* _ABOUT THIS TASK_:
Where the string "computer" shows up in a line of the records, copy that line.

————————

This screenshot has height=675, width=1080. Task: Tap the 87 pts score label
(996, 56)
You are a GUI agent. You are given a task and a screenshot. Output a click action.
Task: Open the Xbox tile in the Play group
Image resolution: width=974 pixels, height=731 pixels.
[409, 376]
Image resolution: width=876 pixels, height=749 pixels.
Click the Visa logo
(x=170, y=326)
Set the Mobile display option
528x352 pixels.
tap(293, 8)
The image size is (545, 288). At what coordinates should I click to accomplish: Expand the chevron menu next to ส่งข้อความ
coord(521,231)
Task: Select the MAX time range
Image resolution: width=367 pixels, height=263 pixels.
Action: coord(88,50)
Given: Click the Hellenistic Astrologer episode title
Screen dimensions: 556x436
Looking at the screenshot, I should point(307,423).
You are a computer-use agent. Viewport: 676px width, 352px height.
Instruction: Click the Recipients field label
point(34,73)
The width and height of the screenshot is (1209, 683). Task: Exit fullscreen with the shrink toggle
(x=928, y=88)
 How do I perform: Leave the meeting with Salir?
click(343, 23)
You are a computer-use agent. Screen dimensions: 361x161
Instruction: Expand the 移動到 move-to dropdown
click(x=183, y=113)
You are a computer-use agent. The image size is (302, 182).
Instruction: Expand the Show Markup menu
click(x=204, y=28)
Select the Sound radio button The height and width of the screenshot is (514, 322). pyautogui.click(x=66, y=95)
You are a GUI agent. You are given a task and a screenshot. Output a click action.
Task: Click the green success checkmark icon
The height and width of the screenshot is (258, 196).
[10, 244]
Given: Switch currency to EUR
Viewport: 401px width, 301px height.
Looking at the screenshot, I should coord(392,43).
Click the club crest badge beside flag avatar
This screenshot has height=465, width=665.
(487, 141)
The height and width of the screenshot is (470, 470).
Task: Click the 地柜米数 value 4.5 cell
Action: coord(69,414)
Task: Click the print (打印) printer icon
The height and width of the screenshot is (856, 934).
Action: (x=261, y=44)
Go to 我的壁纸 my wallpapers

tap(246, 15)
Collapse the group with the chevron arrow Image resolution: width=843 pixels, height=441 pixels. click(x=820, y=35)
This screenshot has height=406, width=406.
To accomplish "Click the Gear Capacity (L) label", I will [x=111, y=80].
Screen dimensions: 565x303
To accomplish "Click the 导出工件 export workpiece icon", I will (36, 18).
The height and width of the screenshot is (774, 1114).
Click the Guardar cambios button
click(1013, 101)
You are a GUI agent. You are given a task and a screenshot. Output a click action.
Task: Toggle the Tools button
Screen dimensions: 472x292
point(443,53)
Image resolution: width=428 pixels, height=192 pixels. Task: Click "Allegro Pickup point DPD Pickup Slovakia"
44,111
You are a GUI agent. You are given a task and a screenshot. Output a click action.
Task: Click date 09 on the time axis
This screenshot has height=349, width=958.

————————

* _EXPECTED ANSWER_:
You are a computer-use agent. Viewport: 676px width, 352px height.
You are a computer-use agent. Screen dimensions: 361x161
You are a computer-use agent. The image size is (302, 182).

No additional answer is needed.